— START Page extract —

The paper landed on Monday, May 4, in Nature Climate Change. Yu Liu, a doctoral student in the 2023 cohort, is the first author. Hongbo Fu of Fudan University's Department of Environmental Science and Engineering is the corresponding author. Drew T. Shindell of Duke University, Earth Sciences, is the senior co-author. The DOI is 10.1038/s41558-026-02620-1. The headline number is that airborne microplastics and nanoplastics together produce an average global radiative forcing of approximately 0.039 watts per square metre — equivalent to 16.2 per cent of the warming effect of atmospheric black carbon, the soot particles produced by incomplete combustion. Over the North Pacific Subtropical Gyre, where the Great Pacific Garbage Patch concentrates plastic waste, the local forcing peaks at approximately 1.34 watts per square metre — up to 4.7 times the contribution of black carbon in the same region. [1] The paper's May 13 piece had framed the finding as plastic crossing from ocean problem to climate problem. The new frame is sharper: plastic is now formally proposed as a short-lived climate forcer.

The methodological move is the news. Previous studies, including the foundational 2021 Revell paper in Nature, assumed airborne microplastics were optically white — that they scattered sunlight rather than absorbed it, and therefore exerted a small net cooling effect. [2] Liu, Fu and colleagues used aberration-corrected transmission electron microscopy with low-loss electron energy-loss spectroscopy to measure the complex refractive index of individual coloured microplastic particles — black, yellow, blue, red, in addition to white — at single-particle resolution. They found that coloured particles absorb sunlight much more strongly than white particles do; up to 75 times more in the most absorbent black samples. They then fed those measurements into the FLEXPART atmospheric transport model and the SBDART radiative transfer model to compute global distribution and forcing. The result is the warming signal. [3]

Drew Shindell, in the joint press briefing on April 30, said the field had previously not known whether airborne microplastics were warming or cooling the atmosphere. The new measurements "pin down" that the net effect is warming. "Almost all of these particles are warming more than cooling," Shindell told Chemical & Engineering News. [4] Hongbo Fu, in the same briefing, made the deeper argument explicit: "Plastics are not just an environmental pollutant. They can also act as a heating agent in the atmosphere... Our work suggests that climate models need to be updated. IPCC should take notice." [5] The phrasing is unusual for a primary research paper. The IPCC framing is the consequence claim.

The classification question is what the IPCC framing depends on. Short-lived climate forcers — black carbon, methane, hydrofluorocarbons, tropospheric ozone — are climate-influencing agents whose atmospheric lifetimes are days to a few decades rather than the multi-century persistence of carbon dioxide. They warm or cool more intensely while present, but they decay out of the atmosphere faster. Policy implications follow: reducing emissions of short-lived forcers can produce rapid warming reductions on timescales relevant to policy decisions, in a way that reducing CO2 emissions cannot. The UK Science Media Centre's expert reaction included a comment from Piers Forster, a lead author on multiple IPCC assessments, that if the result is substantiated, "micro- and nanoplastics should then be considered short-lived climate forcers like black carbon itself." [6] That is the classification move on which the IPCC's next assessment will turn.

— END Page extract —
— START Dataset section —

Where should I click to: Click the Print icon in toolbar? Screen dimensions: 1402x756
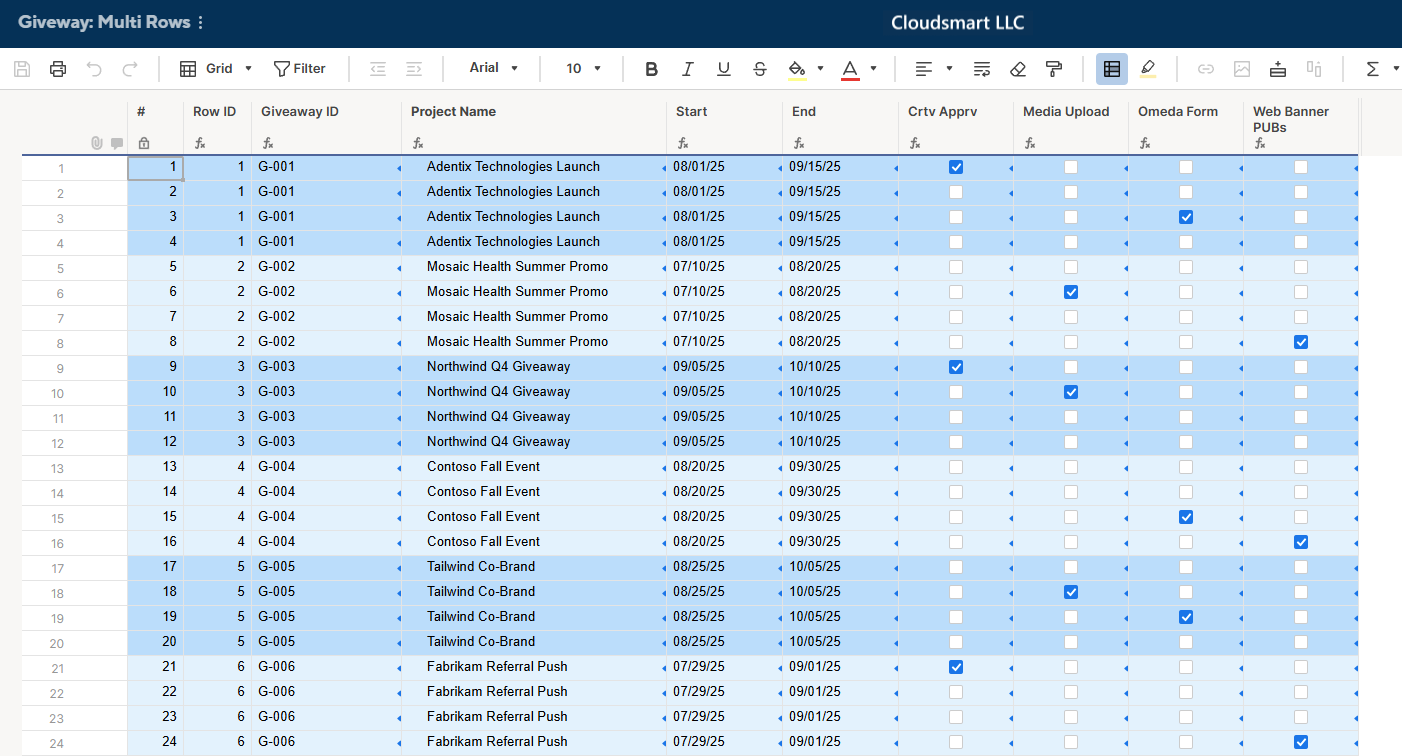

— END Dataset section —

(Short problem):
According to the airborne microplastics article, what average global radiative forcing do airborne microplastics and nanoplastics together produce?

(Output below):
Approximately 0.039 watts per square meter.